Verbissen versuchte ich mich leise weiter vom Flussufer zu entfernen und vermied es dabei, einen Blick nach hinten zu werfen. Plötzlich schallte eine weitere, laute Stimme zu uns hinüber, die so verdammt nach Laurín klang: "Ein Bär!". Ich stoppte in meiner Bewegung und dann ging alles ganz schnell. Der Bär hob seinen Kopf, Legolas griff nach meinen Schultern und half mir somit zurück auf die Beine. Hinter uns schienen sich alle auf ihre Pferde zu schwingen, da Hufgetrampel erklang. Erst als der Bär ein markerschütterndes Brüllen ausstoß, erwachte ich aus meiner Starre und riss die Augen entsetzt auf. "Lauft!" rief Legolas und ich spürte, wie er von hinten nach meinem Arm griff. Ich sah noch wie sich der Bär in Bewegung setzte und rannte dann um mein Leben. Doch dann stolperte ich ungeschickt über meine eigenen Füße und fiel der Länge nach hin. Dabei riss ich versehentlich Legolas mit und landete halb auf ihn drauf. Mir entwich ein Keuchen und wie automatisch richtete sich mein Blick auf Legolas, welcher mich ebenfalls ansah. Ich konnte nichts sagen, nichts tun und mich auch nicht mehr bewegen. Ich war wie erstarrt. Legolas Augen weiteten sich und er schaute mich mit einer undefinierbaren Miene an. Dann, als hätte jemand wieder den Schalter umgelegt, erwachten wir aus unserer Trance und Legolas sprang auf. Er packte mich und zog mich hinter sich her. Meine Gedanken rasten, hinter uns ertönte das Schnaufen des Bären.

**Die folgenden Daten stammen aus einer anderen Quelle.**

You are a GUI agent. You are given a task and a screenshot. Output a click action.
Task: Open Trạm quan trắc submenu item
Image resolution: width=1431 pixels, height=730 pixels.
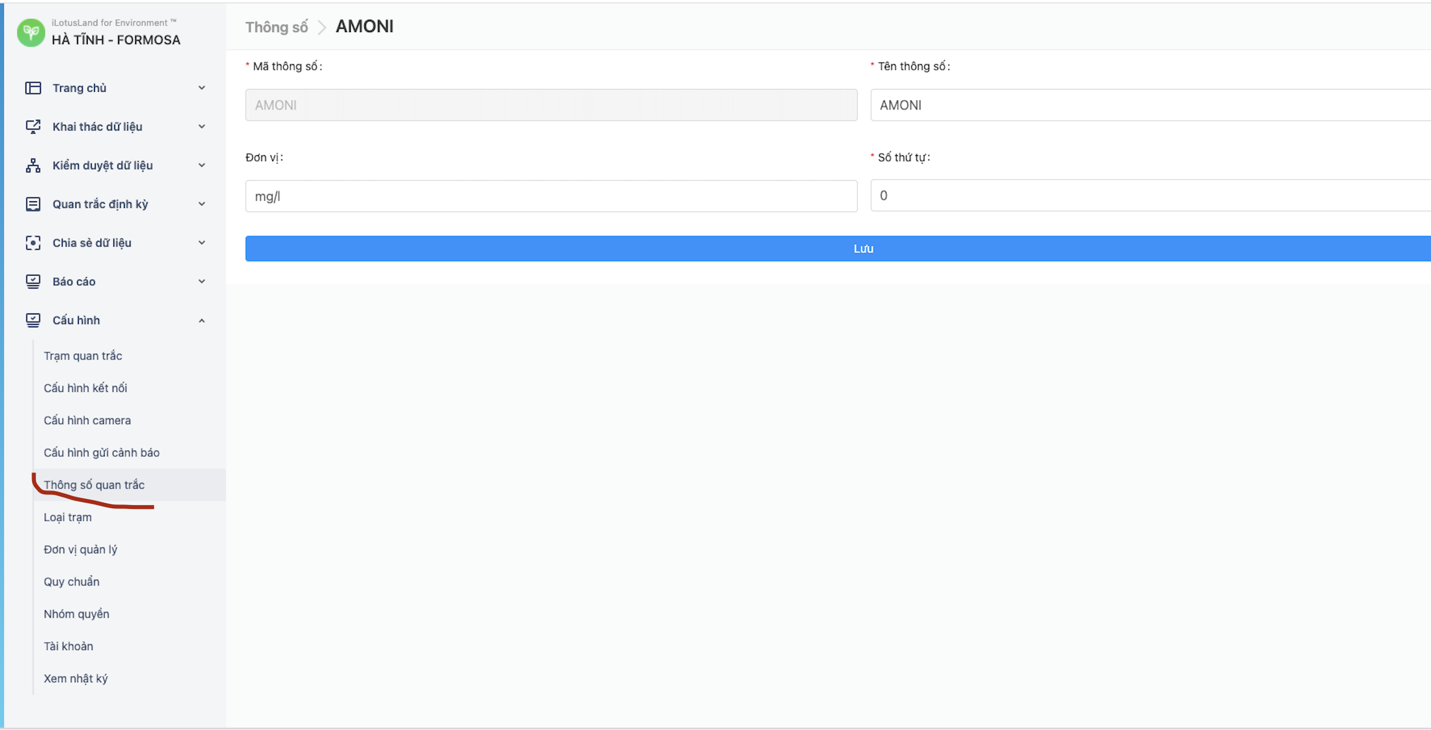83,356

Mit entsetzen musste ich feststellen, dass Faras vor Angst mit den anderen Pferden geflohen sein musste. Legolas hielt vor Arod an, welcher nervös zappelte und warf mich fast schon auf seinen Rücken. Mir rauschte das Blut in den Ohren und mein Herz donnerte in meiner Brust. Legolas schwang sich hinter mich und sofort schoss Arod nach vorne. Vor Schreck klammerte ich mich in seiner Mähne fest und wagte nicht, einen Blick zurück zu werfen. Ich schaute nur geradeaus und fixierte Levin, welcher vor uns ritt.